Segment Open
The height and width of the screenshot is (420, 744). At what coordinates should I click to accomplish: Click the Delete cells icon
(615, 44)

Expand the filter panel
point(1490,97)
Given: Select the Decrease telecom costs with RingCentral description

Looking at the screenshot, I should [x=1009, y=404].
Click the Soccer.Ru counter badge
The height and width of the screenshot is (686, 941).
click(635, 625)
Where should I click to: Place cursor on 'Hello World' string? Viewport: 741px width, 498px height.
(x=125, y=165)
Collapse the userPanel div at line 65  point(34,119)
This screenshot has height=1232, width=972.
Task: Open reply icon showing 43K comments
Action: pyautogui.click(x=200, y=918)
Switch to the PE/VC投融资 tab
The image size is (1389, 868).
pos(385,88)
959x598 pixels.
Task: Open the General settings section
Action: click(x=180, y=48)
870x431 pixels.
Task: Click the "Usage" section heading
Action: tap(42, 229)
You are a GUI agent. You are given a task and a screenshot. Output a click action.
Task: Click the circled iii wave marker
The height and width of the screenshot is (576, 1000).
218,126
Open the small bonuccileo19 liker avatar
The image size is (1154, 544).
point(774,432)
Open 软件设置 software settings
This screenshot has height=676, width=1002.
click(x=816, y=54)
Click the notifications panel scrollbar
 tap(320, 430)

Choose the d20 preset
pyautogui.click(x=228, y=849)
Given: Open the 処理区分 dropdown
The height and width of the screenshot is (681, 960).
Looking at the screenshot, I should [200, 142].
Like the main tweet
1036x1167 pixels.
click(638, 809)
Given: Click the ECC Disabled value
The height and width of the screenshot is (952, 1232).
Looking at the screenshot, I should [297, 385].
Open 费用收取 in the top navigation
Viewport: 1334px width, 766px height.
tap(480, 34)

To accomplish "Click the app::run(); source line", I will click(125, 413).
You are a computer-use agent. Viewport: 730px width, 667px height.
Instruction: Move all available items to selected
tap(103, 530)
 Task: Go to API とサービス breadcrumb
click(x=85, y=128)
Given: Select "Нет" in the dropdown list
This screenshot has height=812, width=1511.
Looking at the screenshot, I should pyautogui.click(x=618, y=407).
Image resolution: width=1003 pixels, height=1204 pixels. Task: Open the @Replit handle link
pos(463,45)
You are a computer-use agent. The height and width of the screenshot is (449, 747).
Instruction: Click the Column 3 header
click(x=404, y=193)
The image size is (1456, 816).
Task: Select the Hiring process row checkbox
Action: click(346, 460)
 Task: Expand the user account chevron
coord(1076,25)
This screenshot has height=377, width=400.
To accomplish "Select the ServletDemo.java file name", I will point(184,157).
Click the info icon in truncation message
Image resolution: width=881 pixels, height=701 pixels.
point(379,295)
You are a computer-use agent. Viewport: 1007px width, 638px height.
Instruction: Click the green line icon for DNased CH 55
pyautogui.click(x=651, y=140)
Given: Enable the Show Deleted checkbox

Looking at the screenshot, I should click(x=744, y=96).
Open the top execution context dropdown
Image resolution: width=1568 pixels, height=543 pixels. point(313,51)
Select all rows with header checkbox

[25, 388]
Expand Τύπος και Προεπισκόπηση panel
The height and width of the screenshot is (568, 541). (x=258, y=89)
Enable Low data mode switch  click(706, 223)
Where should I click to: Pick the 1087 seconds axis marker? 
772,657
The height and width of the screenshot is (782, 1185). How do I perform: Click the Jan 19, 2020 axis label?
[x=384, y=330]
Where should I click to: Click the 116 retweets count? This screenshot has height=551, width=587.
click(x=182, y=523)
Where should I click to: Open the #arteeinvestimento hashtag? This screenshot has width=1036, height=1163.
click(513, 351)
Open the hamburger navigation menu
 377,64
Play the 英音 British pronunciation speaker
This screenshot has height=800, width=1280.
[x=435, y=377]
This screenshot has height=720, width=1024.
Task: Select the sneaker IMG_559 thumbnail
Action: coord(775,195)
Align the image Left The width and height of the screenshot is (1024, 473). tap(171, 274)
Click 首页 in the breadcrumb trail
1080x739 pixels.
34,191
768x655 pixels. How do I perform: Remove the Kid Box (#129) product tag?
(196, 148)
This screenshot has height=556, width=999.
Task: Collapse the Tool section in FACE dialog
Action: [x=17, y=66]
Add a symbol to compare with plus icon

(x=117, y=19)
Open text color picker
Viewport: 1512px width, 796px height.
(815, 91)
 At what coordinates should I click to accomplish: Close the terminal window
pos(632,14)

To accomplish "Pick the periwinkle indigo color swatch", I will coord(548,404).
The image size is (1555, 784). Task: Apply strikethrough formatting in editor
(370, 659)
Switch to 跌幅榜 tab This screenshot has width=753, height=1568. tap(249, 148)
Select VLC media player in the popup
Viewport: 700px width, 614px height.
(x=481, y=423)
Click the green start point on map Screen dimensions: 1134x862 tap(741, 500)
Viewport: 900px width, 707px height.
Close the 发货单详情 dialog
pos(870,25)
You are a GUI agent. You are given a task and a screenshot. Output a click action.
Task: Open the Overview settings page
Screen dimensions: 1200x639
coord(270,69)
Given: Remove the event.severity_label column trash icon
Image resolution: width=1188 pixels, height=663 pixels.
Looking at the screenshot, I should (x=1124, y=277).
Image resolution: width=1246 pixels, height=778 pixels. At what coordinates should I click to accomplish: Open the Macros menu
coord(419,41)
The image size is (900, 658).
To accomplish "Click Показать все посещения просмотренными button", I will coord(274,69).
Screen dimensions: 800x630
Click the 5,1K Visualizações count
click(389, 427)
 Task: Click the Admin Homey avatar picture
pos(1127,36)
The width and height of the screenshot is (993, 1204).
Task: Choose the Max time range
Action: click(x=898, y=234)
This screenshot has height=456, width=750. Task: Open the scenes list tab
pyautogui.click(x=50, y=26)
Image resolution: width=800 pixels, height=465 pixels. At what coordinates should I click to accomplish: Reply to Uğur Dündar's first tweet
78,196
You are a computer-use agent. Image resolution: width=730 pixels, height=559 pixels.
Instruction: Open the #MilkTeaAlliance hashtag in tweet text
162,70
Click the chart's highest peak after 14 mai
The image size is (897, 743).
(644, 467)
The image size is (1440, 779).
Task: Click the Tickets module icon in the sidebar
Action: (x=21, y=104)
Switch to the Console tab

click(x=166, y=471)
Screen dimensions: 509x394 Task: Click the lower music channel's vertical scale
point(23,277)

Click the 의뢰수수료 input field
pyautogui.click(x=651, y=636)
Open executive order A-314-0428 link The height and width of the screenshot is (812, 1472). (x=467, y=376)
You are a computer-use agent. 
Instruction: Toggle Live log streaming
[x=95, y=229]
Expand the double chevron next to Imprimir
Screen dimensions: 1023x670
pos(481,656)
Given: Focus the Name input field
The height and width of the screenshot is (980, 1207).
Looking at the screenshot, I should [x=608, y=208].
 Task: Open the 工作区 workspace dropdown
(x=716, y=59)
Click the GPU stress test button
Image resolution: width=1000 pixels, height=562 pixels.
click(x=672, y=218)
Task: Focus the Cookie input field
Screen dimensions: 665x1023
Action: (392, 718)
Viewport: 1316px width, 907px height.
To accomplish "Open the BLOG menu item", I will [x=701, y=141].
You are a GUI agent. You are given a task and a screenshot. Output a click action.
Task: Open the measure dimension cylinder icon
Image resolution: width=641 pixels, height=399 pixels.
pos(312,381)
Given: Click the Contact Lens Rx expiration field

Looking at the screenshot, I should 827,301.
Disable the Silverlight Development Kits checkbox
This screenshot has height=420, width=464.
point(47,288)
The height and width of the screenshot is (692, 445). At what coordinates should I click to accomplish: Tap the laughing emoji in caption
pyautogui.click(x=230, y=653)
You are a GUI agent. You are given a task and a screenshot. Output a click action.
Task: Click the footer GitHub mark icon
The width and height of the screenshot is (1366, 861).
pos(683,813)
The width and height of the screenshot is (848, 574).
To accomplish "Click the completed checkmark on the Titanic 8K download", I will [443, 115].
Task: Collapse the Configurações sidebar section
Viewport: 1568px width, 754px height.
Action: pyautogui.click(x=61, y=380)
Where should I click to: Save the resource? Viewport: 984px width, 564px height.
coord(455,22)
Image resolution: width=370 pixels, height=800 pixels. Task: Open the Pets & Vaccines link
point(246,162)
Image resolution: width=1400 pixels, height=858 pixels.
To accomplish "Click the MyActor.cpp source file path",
Segment Closed
Starting with the line above that holds "Choose the d20 preset" and stopping with the line that holds "Given: Click the ECC Disabled value", reproduce each line exactly, omitting all other lines.

Choose the d20 preset
pyautogui.click(x=228, y=849)
Given: Open the 処理区分 dropdown
The height and width of the screenshot is (681, 960).
Looking at the screenshot, I should [200, 142].
Like the main tweet
1036x1167 pixels.
click(638, 809)
Given: Click the ECC Disabled value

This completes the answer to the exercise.